Unlike most wedding traditions, the Unity Candle is a relative newcomer. Its appearance was first noted in the early 1970s, but it has become quite popular since then. The addition of the Unity Candle gives the couple’s mothers a place in the wedding ceremony, and adds a time within the ceremony itself for celebration and reflection.
The Unity Candle ceremony actually consists of three candles: two tapers with a pillar in the middle, all typically white. The taper candles, which are lit by the mothers of the couple at the beginning of the ceremony, represent the individual families from which the bride and groom come. Later, the bride and the groom each seize a taper and direct its flames into the Unity Candle, thus symbolically uniting their families through their own union. Some couples extinguish the flames on the taper candles, symbolizing their unique identity in marriage. Others leave the flames alight, indicating that they strive to maintain their individual heritages even while starting new traditions together. Either way, most couples keep the Unity Candle in their homes as a reminder of their bond.
The Unity Candle as part of a wedding ceremony actually has a significance which predates the one described here. As early as the 1960s, it was first used in church weddings with a spiritual, rather than familial, meaning.

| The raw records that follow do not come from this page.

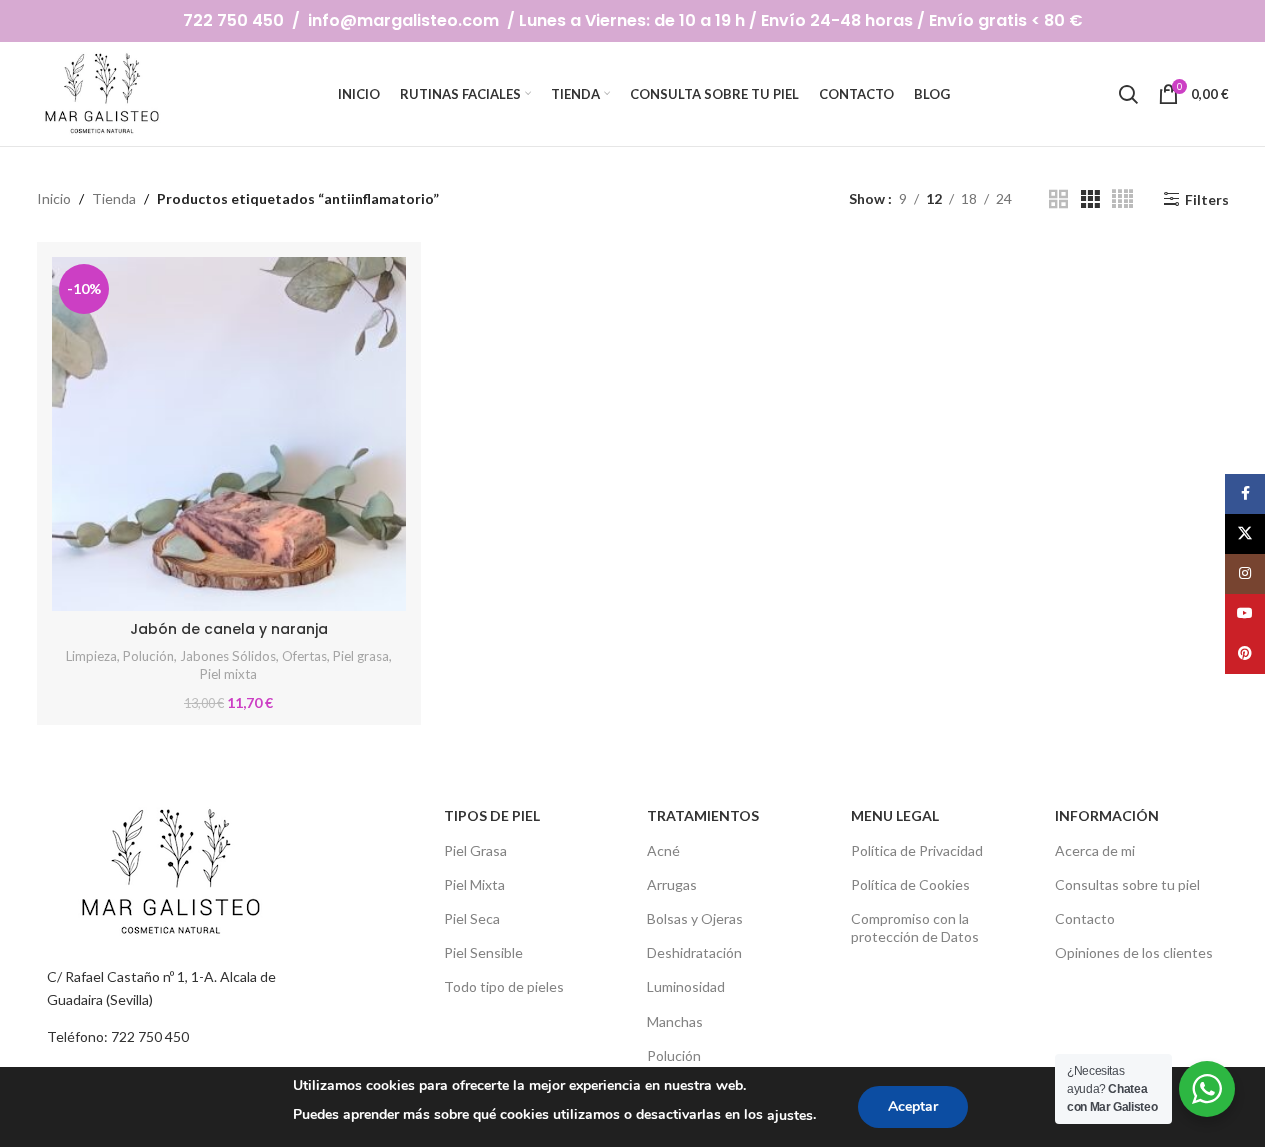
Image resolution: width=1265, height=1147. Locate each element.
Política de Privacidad (917, 850)
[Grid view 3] (1090, 199)
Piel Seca (472, 918)
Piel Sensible (483, 952)
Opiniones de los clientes (1134, 952)
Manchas (675, 1021)
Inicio (54, 198)
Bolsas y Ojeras (695, 918)
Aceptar (913, 1106)
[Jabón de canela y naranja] (229, 434)
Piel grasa (361, 656)
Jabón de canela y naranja (229, 629)
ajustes (790, 1115)
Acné (663, 850)
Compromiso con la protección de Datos (915, 927)
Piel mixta (228, 674)
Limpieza (91, 656)
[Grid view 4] (1122, 199)
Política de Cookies (910, 884)
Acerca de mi (1095, 850)
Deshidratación (694, 952)
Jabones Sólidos (228, 656)
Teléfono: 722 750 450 (118, 1036)
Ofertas (304, 656)
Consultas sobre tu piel (1127, 884)
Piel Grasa (475, 850)
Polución (148, 656)
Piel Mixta (474, 884)
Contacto (1085, 918)
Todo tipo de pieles (504, 986)
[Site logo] (104, 92)
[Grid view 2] (1058, 199)
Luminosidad (686, 986)
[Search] (1128, 94)
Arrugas (672, 884)
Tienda (114, 198)
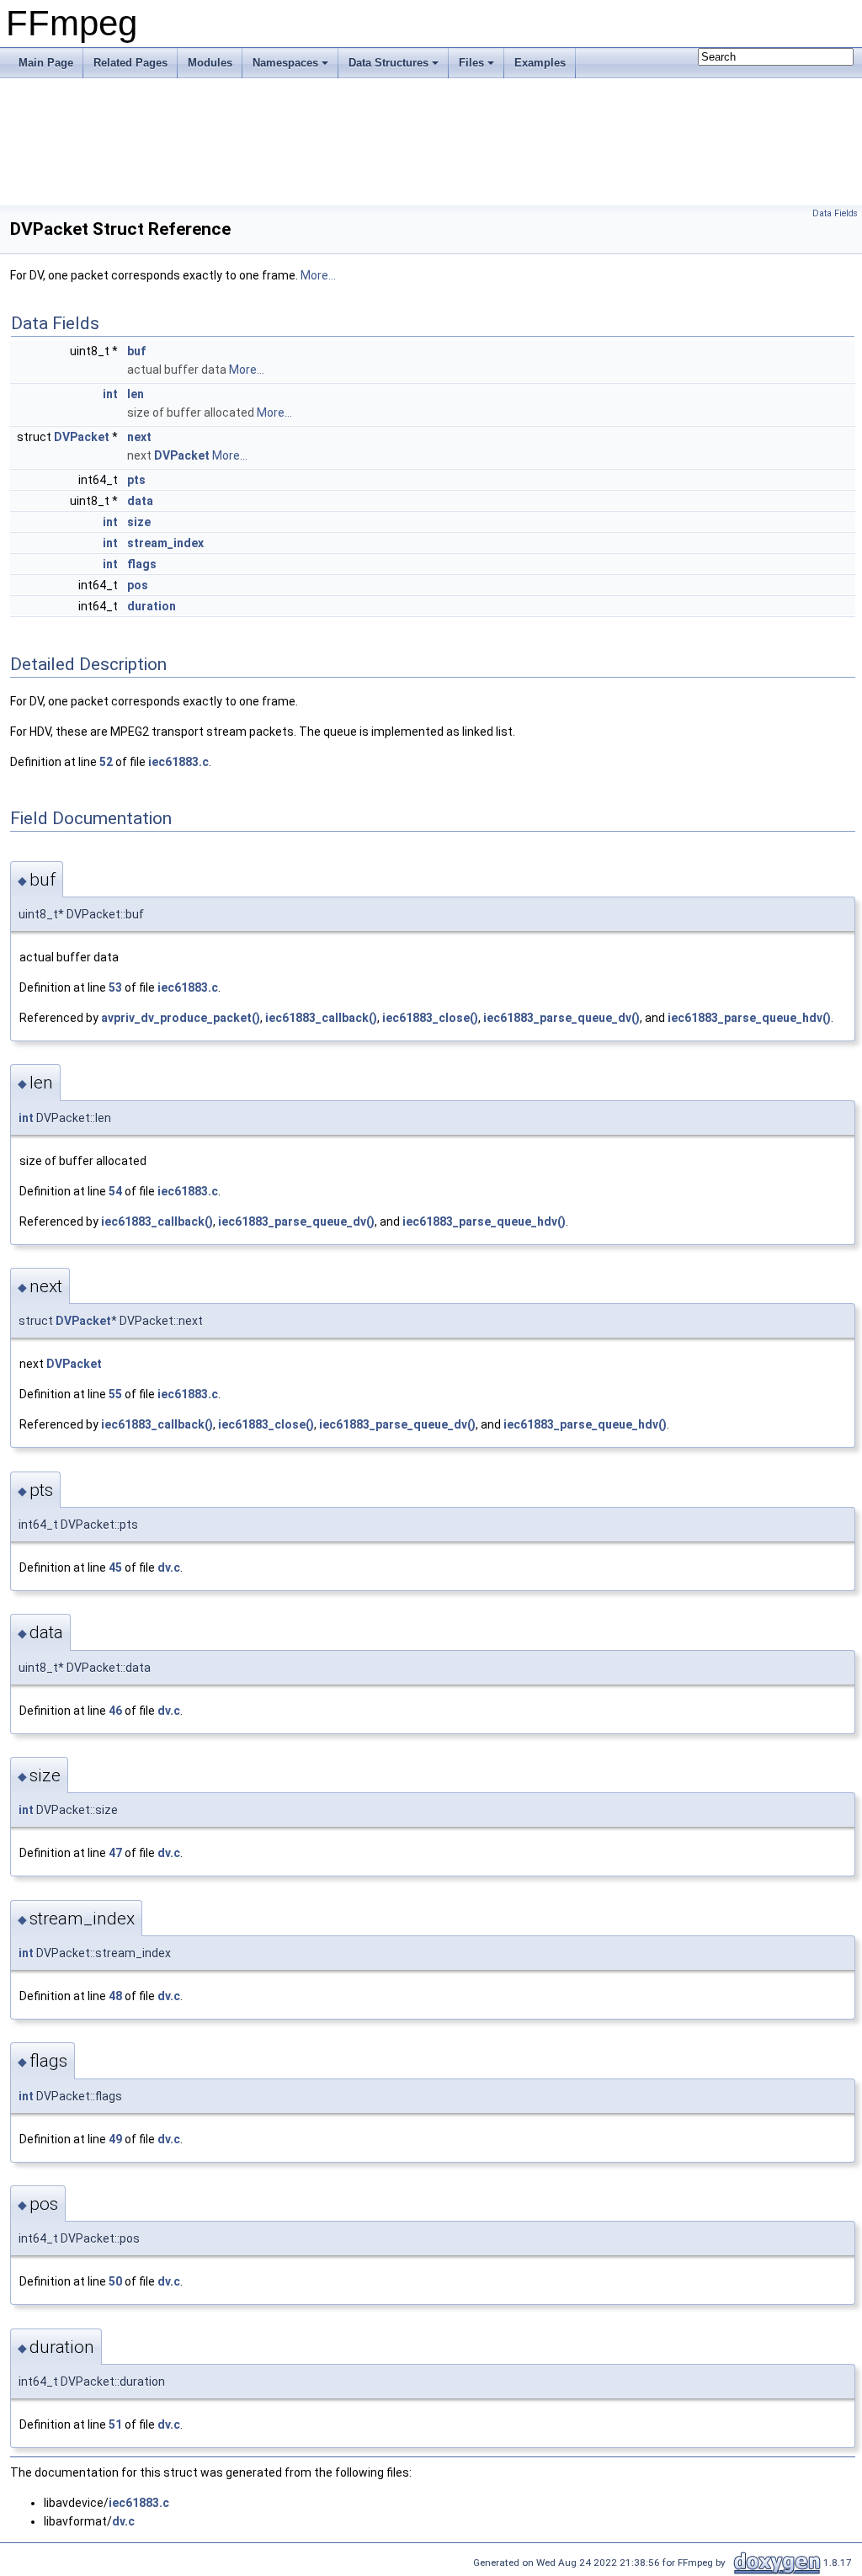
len (135, 394)
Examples (540, 62)
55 (115, 1394)
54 (115, 1191)
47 (115, 1853)
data (140, 501)
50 (115, 2281)
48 (115, 1996)
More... (318, 275)
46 (115, 1710)
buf (136, 351)
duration (151, 606)
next (139, 437)
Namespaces (285, 62)
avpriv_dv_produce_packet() (180, 1018)
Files (471, 62)
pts (136, 480)
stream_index (165, 543)
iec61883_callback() (321, 1018)
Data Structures (388, 62)
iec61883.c (178, 762)
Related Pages (130, 62)
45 (115, 1567)
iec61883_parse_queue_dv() (561, 1018)
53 (115, 987)
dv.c (168, 1567)
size (139, 522)
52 (106, 762)
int (110, 394)
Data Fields (835, 213)
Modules (210, 62)
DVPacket (81, 437)
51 (115, 2424)
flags (142, 564)
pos (137, 585)
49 (115, 2139)
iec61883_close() (430, 1018)
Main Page (46, 62)
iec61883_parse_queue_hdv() (749, 1018)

The Bible says that a man is to leave his father and mother and be joined to his wife, "and the two shall become one flesh." (Genesis 2:23-24 and Mark 10:7-8) In lighting the center candle together, the bride and groom symbolize, in the presence of witnesses, that they are now "one flesh."
While this speaks of the physical union of husband and wife, and the need for everyone to recognize and not violate it, the New Testament adds a further dimension to the spiritual significance of being "one flesh."
According to Revelation 19:7 and 21:9, Christian believers collectively are referred to as the bride of the Lamb, who is Jesus Christ. Besides being for human companionship, mutual pleasure and procreation, marriage is intended to be a human illustration of God's relationship with His bride, the church (all Christian believers).
It is often, but not always, the mothers who light the tapers at the beginning of the ceremony, representing the fact that they gave birth to the bride and groom. It is another expression of the father (or the parents) "giving the bride away," which now represents the blessing of the respective families on their children's union.
Some couples extinguish the flames on the taper candles, symbolizing that the marriage is bigger than either of them alone. Others leave the flames alight, indicating that they retain their individual personhood even while starting this new entity, the marriage.
Some couples keep the Unity Candle in their homes and repeat that part of the ceremony when celebrating their wedding anniversaries, as a way of renewing their commitment each year.
The above meaning of the Unity Candle ceremony (posted by Jamie Adams) came about because people who did not necessarily believe in the Biblical reason for it but liked the ceremony and wanted to use it, found another way to do so which did not require adherence to any particular faith belief. Either way, it can be a meaningful, even powerful, part of a marriage ceremony.